Most housing projects are awful primarily as a consequence of boxing people in with an un-integrated population of exclusively poor people. The poor as a whole have fewer life options, which marginalizes them, embitters some of them, leaves others profoundly bored with nothing much to do, and leads many towards predatory inclinations as a means of acquiring what they otherwise would have to do without. What that means for any given person placed there is that they are in an enclave surrounded by bored bitter predatory people with limited horizons, limited aspirations, and a collectively shared sense of identity that probably isn’t the best collective sense of identity to participate in.

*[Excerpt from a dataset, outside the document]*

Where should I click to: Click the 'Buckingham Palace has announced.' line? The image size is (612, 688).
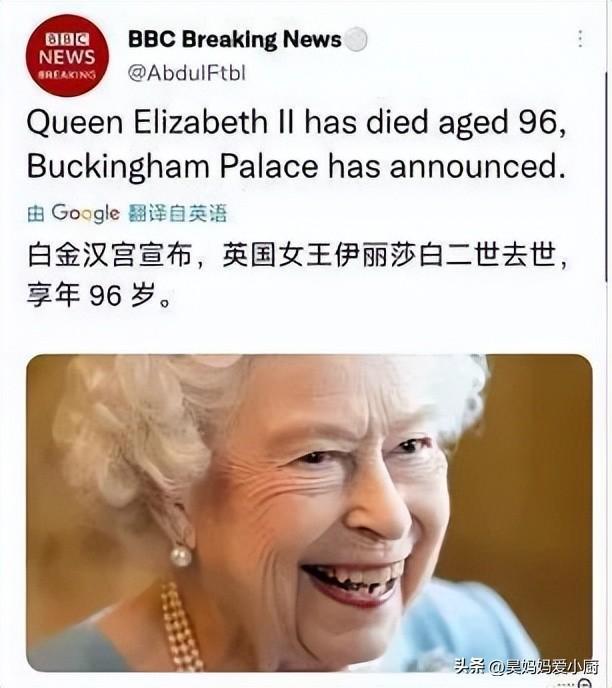pyautogui.click(x=296, y=167)
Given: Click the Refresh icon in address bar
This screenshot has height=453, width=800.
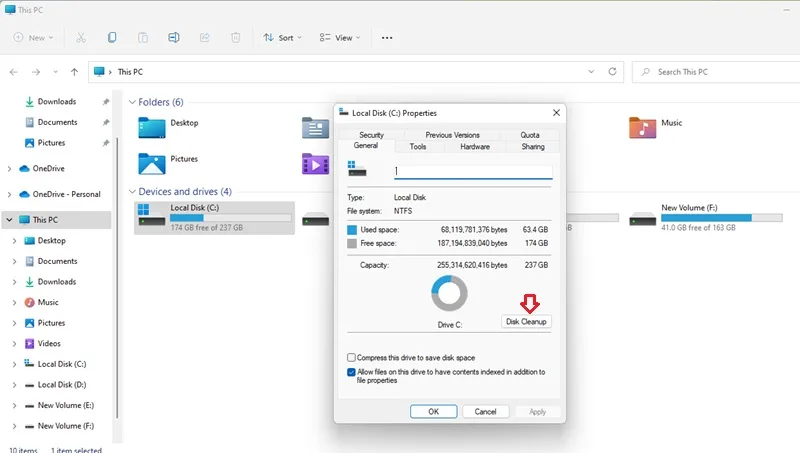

The residents are treated, in the aggregate, by police and other folks, as virtual criminals and losers and unimportant, expendable people, which of course affects the individual person placed there.
As a side effect of all of the above, the physical plant suffers. Elevators don’t work, lights in the hallway don’t work, telephone service is crappy, things are dinged up or scratched up or smashed up or ripped everywhere, doors are bent and hinges twisted and locks don’t work, windows are cracked and broken.

Before that they lived in nice house out in Queens. I think George and Weezie had to work their up that house from lesser accommodations, I don’t recall a mention of ‘the projects’, but maybe so, I didn’t watch their show much.

Read the story of the infamous Pruitt-Igoe project in St. Louis for a concrete example (no pun intended). It became so crime-infested, run down and unsafe that the whole complex had to be destroyed.

"A 1956 Missouri court decision desegregated public housing in the state.[citation needed] In 1957, occupancy of Pruitt–Igoe peaked at 91%, after which it began to decline.[14] Sources differ on how quickly depopulation occurred: according to Ramroth, vacancy rose to one-third capacity by 1965;[15] according to Newman, after a certain point occupancy never rose above 60%.[13] All authors agree that by the end of the 1960s, Pruitt–Igoe was nearly abandoned and had deteriorated into a decaying, dangerous, crime-infested neighborhood; its architect lamented: “I never thought people were that destructive”.[17]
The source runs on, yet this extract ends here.